[Greenbuilding] [BULK] Re: Iron in water
George J. Nesbitt
geoedb at idiom.com
Tue Sep 5 21:28:26 CDT 2006
My big concern is that in removing an unwanted substance in the water,
that we remove that which we want, or add unhealthy substances in the
process. See www.healthywater.com for more insight.

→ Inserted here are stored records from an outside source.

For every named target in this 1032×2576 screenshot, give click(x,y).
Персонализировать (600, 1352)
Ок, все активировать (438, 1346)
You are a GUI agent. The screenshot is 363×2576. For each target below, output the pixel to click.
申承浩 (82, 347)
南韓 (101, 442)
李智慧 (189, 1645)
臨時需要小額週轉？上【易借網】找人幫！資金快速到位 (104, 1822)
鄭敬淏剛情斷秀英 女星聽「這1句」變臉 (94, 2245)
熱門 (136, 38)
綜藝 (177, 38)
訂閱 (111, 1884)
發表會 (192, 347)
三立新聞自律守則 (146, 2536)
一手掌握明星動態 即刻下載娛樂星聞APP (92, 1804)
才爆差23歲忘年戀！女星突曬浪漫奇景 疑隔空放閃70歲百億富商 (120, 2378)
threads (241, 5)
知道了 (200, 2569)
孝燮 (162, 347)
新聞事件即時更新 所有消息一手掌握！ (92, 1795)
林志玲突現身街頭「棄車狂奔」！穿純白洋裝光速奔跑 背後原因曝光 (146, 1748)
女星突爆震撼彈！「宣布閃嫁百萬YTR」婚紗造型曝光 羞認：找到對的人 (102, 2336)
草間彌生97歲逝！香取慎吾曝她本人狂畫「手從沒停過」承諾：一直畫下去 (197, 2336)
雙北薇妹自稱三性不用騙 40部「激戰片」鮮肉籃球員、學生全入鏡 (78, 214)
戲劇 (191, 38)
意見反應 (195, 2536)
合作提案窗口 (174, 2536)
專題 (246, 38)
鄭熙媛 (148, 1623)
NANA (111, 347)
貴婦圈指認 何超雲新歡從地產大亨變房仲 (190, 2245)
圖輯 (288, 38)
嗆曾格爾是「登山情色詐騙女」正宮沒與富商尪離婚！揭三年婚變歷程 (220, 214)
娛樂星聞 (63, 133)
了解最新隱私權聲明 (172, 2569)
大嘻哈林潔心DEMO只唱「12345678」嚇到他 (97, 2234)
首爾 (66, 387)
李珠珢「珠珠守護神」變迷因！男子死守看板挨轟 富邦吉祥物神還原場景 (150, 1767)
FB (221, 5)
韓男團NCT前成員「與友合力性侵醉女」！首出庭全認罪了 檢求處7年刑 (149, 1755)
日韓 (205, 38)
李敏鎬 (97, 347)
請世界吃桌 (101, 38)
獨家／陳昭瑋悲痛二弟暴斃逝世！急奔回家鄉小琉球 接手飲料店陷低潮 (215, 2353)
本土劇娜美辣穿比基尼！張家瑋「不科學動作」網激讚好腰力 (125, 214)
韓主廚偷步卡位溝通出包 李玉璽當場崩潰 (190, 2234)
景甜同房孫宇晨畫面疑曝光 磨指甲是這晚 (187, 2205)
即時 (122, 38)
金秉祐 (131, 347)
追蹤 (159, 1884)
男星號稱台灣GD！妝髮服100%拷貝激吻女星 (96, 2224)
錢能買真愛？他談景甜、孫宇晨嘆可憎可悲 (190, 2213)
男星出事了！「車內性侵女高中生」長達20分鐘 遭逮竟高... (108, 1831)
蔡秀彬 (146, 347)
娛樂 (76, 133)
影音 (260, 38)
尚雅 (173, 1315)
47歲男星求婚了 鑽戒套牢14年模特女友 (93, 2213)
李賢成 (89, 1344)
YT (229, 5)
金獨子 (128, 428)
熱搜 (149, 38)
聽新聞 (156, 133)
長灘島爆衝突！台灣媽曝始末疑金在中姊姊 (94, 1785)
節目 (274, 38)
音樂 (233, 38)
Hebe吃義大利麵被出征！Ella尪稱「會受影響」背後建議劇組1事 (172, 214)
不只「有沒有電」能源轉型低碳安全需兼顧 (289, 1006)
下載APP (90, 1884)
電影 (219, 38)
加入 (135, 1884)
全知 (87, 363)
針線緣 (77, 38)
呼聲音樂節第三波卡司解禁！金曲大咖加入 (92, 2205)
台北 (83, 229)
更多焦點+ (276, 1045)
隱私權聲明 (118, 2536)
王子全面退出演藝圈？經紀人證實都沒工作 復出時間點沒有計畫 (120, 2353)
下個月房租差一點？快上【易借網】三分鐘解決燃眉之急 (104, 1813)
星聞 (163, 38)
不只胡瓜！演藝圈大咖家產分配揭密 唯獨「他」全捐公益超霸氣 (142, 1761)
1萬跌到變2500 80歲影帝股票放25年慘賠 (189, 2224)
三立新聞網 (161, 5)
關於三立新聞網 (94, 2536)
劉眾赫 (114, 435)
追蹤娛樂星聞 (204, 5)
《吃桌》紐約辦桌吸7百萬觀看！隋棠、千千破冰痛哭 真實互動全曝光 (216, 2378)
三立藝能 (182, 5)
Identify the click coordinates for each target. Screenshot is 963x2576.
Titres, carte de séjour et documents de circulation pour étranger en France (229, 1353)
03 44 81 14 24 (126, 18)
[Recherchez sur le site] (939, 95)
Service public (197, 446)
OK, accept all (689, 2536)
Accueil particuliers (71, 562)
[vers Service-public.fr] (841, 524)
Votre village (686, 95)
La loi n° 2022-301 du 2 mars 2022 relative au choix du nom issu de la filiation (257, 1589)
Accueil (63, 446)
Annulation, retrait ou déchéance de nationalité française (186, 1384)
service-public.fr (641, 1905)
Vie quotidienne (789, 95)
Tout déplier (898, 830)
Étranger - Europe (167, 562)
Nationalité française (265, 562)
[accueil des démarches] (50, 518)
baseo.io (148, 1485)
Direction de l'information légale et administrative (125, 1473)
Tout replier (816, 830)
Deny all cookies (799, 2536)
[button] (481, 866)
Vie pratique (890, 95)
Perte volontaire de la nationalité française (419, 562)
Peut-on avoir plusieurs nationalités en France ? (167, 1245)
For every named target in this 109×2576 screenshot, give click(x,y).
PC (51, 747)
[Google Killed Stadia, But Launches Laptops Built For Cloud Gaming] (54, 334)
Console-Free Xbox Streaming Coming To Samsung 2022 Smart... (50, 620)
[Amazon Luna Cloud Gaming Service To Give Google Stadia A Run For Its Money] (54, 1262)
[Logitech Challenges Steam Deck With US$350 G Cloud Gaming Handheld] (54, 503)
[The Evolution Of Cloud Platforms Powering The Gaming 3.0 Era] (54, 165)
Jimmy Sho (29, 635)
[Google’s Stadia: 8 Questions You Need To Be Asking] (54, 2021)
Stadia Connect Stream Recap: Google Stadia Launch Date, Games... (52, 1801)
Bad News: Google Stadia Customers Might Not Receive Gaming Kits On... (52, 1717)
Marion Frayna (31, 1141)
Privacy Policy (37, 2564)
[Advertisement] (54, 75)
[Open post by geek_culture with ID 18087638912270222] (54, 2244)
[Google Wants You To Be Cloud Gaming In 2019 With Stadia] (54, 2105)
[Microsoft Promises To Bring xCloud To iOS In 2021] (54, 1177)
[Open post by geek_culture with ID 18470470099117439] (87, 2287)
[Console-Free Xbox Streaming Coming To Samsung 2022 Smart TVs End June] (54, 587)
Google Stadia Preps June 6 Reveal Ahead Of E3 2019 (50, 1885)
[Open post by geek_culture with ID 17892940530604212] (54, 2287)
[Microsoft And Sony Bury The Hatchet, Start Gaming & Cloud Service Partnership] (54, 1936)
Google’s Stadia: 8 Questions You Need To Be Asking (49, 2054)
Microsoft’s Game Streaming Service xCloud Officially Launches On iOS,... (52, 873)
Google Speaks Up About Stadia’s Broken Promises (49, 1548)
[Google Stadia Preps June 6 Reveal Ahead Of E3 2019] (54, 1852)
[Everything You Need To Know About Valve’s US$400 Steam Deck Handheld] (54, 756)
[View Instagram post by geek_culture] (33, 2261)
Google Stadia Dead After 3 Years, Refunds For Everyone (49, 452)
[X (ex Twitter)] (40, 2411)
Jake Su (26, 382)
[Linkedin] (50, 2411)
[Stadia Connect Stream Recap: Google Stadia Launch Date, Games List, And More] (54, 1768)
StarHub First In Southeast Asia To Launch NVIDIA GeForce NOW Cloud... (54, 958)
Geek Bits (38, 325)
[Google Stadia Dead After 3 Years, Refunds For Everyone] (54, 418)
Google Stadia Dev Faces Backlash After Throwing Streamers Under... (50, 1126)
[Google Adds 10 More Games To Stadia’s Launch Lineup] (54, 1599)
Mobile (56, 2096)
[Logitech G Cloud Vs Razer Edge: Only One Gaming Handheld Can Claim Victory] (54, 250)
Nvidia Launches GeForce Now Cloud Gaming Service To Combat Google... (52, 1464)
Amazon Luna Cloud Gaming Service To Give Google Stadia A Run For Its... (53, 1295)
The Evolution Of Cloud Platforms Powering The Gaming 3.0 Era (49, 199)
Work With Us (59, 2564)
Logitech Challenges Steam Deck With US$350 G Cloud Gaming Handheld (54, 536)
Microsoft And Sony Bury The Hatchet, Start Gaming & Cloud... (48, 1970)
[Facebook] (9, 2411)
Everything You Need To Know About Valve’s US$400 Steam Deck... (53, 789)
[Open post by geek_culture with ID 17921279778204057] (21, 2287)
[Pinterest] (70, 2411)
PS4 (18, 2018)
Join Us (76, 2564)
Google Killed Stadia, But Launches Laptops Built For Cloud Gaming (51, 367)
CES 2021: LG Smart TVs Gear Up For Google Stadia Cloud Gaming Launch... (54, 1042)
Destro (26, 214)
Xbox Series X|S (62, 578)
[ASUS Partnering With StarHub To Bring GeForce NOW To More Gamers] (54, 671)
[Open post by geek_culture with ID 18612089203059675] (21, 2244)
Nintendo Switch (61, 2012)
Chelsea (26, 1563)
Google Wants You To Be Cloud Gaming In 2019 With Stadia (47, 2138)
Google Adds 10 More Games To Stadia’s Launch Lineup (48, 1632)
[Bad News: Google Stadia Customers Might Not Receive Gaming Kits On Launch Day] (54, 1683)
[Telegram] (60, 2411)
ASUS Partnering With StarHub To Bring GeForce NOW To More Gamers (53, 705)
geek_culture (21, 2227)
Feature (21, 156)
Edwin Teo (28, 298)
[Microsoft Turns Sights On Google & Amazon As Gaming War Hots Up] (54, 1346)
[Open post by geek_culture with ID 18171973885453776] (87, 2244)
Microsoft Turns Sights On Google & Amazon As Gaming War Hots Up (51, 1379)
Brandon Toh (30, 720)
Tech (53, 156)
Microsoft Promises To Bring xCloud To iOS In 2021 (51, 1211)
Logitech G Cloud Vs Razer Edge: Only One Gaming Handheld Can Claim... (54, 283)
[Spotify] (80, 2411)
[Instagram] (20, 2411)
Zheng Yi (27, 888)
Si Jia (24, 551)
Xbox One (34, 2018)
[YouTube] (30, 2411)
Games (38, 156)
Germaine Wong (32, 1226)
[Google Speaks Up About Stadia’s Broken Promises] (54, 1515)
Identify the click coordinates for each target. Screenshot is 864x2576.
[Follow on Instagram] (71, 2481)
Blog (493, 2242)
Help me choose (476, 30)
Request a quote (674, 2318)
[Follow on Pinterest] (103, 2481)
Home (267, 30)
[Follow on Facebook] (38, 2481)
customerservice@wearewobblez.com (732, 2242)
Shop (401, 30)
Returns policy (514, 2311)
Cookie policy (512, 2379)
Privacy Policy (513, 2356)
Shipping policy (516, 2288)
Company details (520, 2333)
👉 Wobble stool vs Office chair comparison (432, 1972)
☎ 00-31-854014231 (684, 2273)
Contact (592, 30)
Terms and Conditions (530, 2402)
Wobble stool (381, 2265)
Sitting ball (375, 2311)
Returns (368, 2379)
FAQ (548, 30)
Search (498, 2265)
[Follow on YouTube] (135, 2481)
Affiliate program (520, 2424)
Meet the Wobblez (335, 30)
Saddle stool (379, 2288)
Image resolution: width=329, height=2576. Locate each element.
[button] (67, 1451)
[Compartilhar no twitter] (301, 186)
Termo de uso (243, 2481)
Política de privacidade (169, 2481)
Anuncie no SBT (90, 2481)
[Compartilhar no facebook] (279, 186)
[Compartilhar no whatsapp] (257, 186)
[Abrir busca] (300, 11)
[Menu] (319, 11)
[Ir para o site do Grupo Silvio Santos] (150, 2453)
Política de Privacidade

The vortex stuff someone referred to reminds me of what was called a
flow form some time ago, not convinced.
Keith's link was interesting, water is such cool stuff, can't live without.
Lawrence Lile wrote:
>I'm in the same boat. I may need to remove iron and hydrogen sulphide from my water. Culligan says that the same filter they sell will work for both.
>
>Hydrogen sulphide can be caused by bacteria in the water digesting sulphates. This does not make me very happy about the quality of the county water I am getting. It goes away for a week if the county flushes the lines, then it comes back. Yeech. I wish I had drilled my own well.
>
>--Lawrence Lile
>
>________________________________
>
>From: greenbuilding-bounces at listserv.repp.org on behalf of George J. Nesbitt
>Sent: Sat 9/2/2006 9:24 PM
>To: Greenbuilder list
>Subject: [BULK] Re: [Greenbuilding] Iron in water
>
>
>
>1. Who makes it?
> To remove excess Iron (if it is staining fixtures or causes metallic
>taste) use a manganese sulphate/potassium filter or a manganese
>greensand filter.
>2. There is not such thing as an environmentally friendly water softener.
>See the discussion on "Acidic Water" and "Reverse Osmosis" both were in
>the past 2 months.
>I highly recommend researching health and water quality issues at
>www.healthywater.com
>
>
>Debra Havill wrote:
>
>
>
>>(1) Does anyone know anything about the iron-removing product for water softeners called "Crystal Clean?" It's advertised as organic, but that doesn't mean much of anything.
>> (2) Is there such a thing as an environmentally friendly 'salt' to use in wter softeners?